Having a Substitute Teacher for a Long Period of Time can Disrupt Learning

Jessica Melnikoff

District struggles to address substitute teacher shortages – Mill Valley  News

During the recent winter wave of the COVID-19 pandemic, many teachers have been infected or exposed to the virus, resulting in extended absences for faculty in compliance with public health mandates. When teachers are out, substitute teachers fill the void. While substitute teachers do their job well, and every student loves the anomaly of a day without their teacher, the extended periods of time without our teachers in the classroom has been a detriment to student learning this year. Unfortunately, the reality is that many substitutes just do not have the qualifications and expertise that a certified secondary school teacher does. Nevertheless, we are very lucky to have the subs that work at JCHS. Without them, our teachers would have to cover each other’s classes, losing their prep times. Classes would also possibly have to go to the library and without a substitute teacher to implement classwork. 

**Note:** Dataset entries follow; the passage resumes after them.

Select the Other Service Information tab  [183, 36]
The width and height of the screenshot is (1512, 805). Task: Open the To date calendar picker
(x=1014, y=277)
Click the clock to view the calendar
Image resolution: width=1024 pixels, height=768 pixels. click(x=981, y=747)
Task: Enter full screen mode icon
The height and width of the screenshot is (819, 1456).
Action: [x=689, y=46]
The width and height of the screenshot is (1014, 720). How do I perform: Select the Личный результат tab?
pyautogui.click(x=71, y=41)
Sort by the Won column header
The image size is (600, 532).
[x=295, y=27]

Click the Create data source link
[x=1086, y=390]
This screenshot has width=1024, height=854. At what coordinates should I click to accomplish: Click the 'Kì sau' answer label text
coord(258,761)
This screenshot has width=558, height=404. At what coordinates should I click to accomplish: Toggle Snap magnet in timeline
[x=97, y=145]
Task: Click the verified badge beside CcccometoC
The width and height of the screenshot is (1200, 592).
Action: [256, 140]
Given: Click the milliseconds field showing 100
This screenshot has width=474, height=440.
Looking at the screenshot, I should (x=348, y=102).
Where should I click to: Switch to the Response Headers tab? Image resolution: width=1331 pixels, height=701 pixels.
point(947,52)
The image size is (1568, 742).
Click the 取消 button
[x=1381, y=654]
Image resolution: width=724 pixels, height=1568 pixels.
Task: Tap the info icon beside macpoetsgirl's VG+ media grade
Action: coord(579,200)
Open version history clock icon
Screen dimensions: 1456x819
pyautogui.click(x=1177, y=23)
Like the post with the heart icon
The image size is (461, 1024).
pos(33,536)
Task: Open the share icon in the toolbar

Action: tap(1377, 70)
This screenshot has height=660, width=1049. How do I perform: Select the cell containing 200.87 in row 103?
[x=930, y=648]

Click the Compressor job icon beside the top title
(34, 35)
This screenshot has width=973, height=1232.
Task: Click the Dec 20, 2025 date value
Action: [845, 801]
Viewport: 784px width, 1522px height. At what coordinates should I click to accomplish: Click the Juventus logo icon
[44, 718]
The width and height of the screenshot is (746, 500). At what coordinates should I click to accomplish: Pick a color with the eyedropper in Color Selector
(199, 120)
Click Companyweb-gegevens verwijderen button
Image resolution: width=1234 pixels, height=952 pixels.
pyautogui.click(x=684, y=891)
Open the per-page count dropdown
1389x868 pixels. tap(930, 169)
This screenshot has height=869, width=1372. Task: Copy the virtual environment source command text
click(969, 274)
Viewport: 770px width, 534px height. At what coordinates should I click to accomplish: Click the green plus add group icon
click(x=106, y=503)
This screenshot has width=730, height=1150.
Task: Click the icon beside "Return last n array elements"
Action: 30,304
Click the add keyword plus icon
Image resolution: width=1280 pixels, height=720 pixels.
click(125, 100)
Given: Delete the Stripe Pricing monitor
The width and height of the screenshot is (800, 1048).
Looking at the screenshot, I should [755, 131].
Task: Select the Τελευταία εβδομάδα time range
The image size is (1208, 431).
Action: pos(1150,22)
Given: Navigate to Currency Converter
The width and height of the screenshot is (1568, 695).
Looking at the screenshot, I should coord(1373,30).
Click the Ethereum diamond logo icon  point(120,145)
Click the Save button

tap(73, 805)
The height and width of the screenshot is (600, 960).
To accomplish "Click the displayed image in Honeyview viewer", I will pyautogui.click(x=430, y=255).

Mrs. McLoughlin, a substitute teacher at our school said, “I believe that having a substitute teacher in the classroom for a long period of time for the regular classroom teacher is an enhancement to education. A substitute teacher who is skilled and knowledgeable knows to follow through with the lesson plans and make sure that the kids are on task.” At our school, we are so lucky to have great substitute teachers that do implement our teachers’ lesson plans and make sure that we are doing what we are supposed to be doing, but there is really no substitute for a certified teacher. Teachers know their content and their lesson plans very well. They have gone through training to be a teacher and have been a consistent part of a student’s education while they are in the classroom. 

When I asked Jude Bazerman his opinion he said, “Honestly, any day that I walk into one of my classes and there is a substitute teacher a bit of excitement runs through me, and I’m like ‘Yes! There’s a substitute teacher! Let’s go; no learning!’ and I think that’s the issue. If you have a sub for one day, you can go with one off day. For a while though, it would really disrupt learning because if they do assign assignments, then you’re just basically doing them yourself on the computer, and a lot of the time you can just look up the answers and you don’t actually learn. Other times, the teacher may not be prepared to take a leave of absence and there are no assignments left for the sub to implement so you end up sitting in a class basically having a free period.” 

Now, during these times of COVID, teachers may have to quarantine for up to two weeks. Learning by yourself on your computer with nobody to guide you is definitely not the same as having a lesson taught to you, and then branching off independently to do your work. 

I am a strong believer that having a substitute teacher for a long period of time can interrupt learning. Although we have the greatest substitute teachers, not all of them are certified to teach a class. Whether you decide to immerse yourself in a lesson while you have a substitute teacher or not, learning something new by yourself can be challenging for some students. It has been a trying time for all of us, and losing our teachers for extended periods makes me realize how important their role is in making our education successful.